About this task: Please repeat exactly the line containing "This screenshot has height=315, width=482." and each line after it in the records below, through the last.

Data extract:
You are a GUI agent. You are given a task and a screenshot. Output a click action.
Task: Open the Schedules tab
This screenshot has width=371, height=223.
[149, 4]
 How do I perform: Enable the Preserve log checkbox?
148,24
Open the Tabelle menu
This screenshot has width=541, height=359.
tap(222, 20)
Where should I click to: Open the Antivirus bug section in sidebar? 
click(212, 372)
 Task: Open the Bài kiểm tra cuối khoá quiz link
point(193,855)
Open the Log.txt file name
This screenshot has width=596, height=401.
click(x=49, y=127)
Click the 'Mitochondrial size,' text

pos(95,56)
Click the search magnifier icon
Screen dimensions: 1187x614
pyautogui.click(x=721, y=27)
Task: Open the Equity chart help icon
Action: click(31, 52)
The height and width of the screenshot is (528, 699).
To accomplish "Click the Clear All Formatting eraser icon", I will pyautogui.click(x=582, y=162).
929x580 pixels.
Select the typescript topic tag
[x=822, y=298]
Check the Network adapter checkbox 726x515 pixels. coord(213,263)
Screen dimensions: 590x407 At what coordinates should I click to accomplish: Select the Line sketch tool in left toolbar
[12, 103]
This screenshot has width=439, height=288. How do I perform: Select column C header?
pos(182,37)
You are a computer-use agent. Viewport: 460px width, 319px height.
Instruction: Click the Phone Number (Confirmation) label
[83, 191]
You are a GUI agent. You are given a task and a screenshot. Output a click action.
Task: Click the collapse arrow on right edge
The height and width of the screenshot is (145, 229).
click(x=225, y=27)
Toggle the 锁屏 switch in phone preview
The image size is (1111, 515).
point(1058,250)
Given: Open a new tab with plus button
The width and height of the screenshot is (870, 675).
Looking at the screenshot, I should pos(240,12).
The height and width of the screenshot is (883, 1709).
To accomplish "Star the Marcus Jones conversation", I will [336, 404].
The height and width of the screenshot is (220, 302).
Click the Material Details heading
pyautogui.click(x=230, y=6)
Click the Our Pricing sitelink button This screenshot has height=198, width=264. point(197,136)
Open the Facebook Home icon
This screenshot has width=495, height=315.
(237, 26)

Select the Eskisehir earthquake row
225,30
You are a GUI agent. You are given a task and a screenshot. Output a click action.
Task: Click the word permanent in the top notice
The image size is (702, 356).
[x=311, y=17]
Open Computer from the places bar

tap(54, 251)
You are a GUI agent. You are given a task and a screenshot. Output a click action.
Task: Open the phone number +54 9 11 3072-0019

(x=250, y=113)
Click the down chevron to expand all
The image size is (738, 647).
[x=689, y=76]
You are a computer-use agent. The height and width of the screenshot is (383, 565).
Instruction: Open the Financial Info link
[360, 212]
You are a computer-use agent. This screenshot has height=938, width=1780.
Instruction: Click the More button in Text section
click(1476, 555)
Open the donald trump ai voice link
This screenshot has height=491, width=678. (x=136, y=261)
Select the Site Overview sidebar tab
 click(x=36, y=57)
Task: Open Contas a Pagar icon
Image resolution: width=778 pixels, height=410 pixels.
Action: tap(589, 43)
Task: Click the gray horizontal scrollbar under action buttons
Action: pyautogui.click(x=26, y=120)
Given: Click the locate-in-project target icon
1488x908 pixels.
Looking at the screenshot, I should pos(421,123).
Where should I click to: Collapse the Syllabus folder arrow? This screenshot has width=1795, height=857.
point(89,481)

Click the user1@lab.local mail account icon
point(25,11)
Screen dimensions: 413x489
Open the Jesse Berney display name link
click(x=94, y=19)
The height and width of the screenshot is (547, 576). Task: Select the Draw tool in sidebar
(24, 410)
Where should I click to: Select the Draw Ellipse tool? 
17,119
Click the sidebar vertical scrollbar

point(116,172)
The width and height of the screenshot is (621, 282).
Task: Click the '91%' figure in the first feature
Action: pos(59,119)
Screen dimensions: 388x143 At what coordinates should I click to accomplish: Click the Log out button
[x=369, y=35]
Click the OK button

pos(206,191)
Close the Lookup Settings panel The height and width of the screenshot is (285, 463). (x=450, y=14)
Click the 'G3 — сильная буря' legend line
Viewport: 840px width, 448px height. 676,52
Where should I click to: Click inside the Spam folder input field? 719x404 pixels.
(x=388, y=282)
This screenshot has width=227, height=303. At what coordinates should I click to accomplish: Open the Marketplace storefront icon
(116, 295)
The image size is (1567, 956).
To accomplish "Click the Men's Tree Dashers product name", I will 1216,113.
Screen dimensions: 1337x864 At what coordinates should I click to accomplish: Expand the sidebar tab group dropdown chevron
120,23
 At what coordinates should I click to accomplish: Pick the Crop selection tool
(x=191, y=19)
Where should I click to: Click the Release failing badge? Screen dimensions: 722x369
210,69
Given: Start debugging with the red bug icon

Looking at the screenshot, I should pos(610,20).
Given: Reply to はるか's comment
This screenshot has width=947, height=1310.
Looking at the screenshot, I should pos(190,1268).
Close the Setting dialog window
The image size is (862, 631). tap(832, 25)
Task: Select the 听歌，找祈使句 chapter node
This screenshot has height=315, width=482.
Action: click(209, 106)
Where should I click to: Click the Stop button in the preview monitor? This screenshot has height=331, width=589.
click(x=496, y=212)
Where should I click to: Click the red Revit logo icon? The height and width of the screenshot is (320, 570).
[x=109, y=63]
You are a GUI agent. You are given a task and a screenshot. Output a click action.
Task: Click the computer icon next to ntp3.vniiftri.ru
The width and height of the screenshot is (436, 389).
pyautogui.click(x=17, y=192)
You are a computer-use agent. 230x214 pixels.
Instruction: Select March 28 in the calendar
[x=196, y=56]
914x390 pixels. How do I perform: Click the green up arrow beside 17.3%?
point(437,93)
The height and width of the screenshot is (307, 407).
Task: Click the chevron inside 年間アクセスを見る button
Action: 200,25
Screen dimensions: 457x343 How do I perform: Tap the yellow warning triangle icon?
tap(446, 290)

Task solution:
This screenshot has height=315, width=482.
Action: click(209, 106)
Where should I click to: Click the Stop button in the preview monitor? This screenshot has height=331, width=589.
click(x=496, y=212)
Where should I click to: Click the red Revit logo icon? The height and width of the screenshot is (320, 570).
[x=109, y=63]
You are a GUI agent. You are given a task and a screenshot. Output a click action.
Task: Click the computer icon next to ntp3.vniiftri.ru
The width and height of the screenshot is (436, 389).
pyautogui.click(x=17, y=192)
You are a computer-use agent. 230x214 pixels.
Instruction: Select March 28 in the calendar
[x=196, y=56]
914x390 pixels. How do I perform: Click the green up arrow beside 17.3%?
point(437,93)
The height and width of the screenshot is (307, 407).
Task: Click the chevron inside 年間アクセスを見る button
Action: 200,25
Screen dimensions: 457x343 How do I perform: Tap the yellow warning triangle icon?
tap(446, 290)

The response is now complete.